Когда Николай Васильевич узнал, что к нему должен пожаловать судебный пристав, вероятно, он хотел просто познакомиться с ним, справиться о самочувствии, узнать, нет ли каких жалоб или пожеланий, то настоятельно попросил, вернее сказать, даже потребовал приковать себя к чугунной скобе, вбитой в подоконник, расположенный под самым потолком. Однако самого окна–то и не было, потому как оно — узкое, забранное решеткой — располагалось уже в бельэтаже, а в подвальном помещении окон не полагалось, разве что вентиляционная решетка да керосиновая лампа в стальной оплетке.

“В прошении — приковать цепью к чугунной скобе — отказано”.

Николай Васильевич хорошо помнил, что точно такие же керосиновые лампы висели на бульваре: впрочем, там были и газовые фонари.

“Почему отказано в прошении?”

На бульваре. Здесь можно было ходить, складывая ладони козырьком над глазами, и в неверном, мерцающем, раскачивающемся свете с трудом разбирать Писания Мужей Апостольских или “Историю” Льва Диакона:

— “Часы показывали уже пятый час ночи, леденящий северный ветер волновал воздушную среду, падал густой снег”. Как это верно написано! Необычайно точно — “волнение воздушной среды”, — своего рода “Видения”, “Заповеди”, “Подобия”.

Подобен.

“Согласно тюремному уставу, цепь может быть принесена приговоренному, показана и унесена”.

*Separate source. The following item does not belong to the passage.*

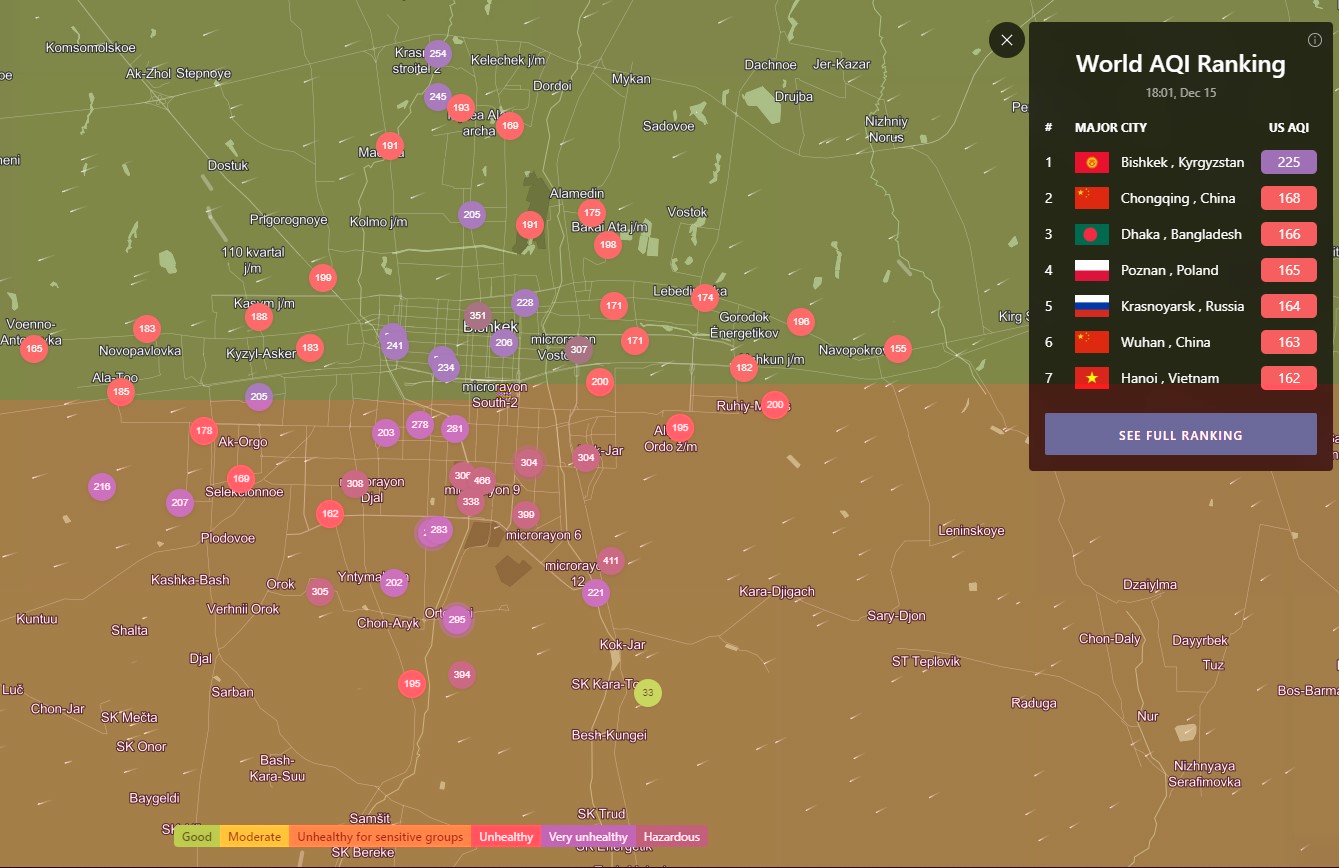The height and width of the screenshot is (868, 1339).
Task: Select the Poznan, Poland ranking entry
Action: (1169, 270)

Вспоминал, точнее, продолжал вспоминать, что из глубины бульвара проступали очертания каменных одноэтажных домов, в окнах которых тоже горел неверный, мерцающий желтый свет. Со стороны Никитских Ворот доносился собачий лай. Пахло углем, оттаявшим конским навозом и сыромятными потрескавшимися ремнями, которыми были перетянуты сваленные на обочине возки. Здесь и полозья безнадежно утопали в глубоком снегу, их тащили, тащили — можно было проваливаться в ямы, наполненные талой водой, коченеть на ветру, бежать, обгоняя дрожащие тени деревьев, а также чугунные тумбы, напоминавшие врытые в землю, покрытые придорожной пылью головы из толстого увеличительного стекла для хранения каустических растворов, жгучих соляных отваров, многолетних спиртовых настоек.

Головы шевелились, необычайно, необычайно подобные друг другу, поднимая взвесь, водоросли, ил. Образы.

Вот говорю: “По образу своему и подобию”.

Судебный пристав назвался Шуббе.

— Вынужден сообщить, что в прошении вам отказано.

Тогда Николай Васильевич просто вообразил себя прикованным к стене по собственному желанию, в надежде уподобиться древним аскетам. Не мог повернуться к своему визитеру на предмет совершения приветствия, поклона, целования мягкой, курящейся тальком руки. Попросил Шуббе описать свою внешность, если, конечно, это не слишком затруднительно. И пришлось старательно, не упуская подробностей, описывать свою внешность, чтобы приговоренный имел представление о своем, пускай и предположительном, избавителе.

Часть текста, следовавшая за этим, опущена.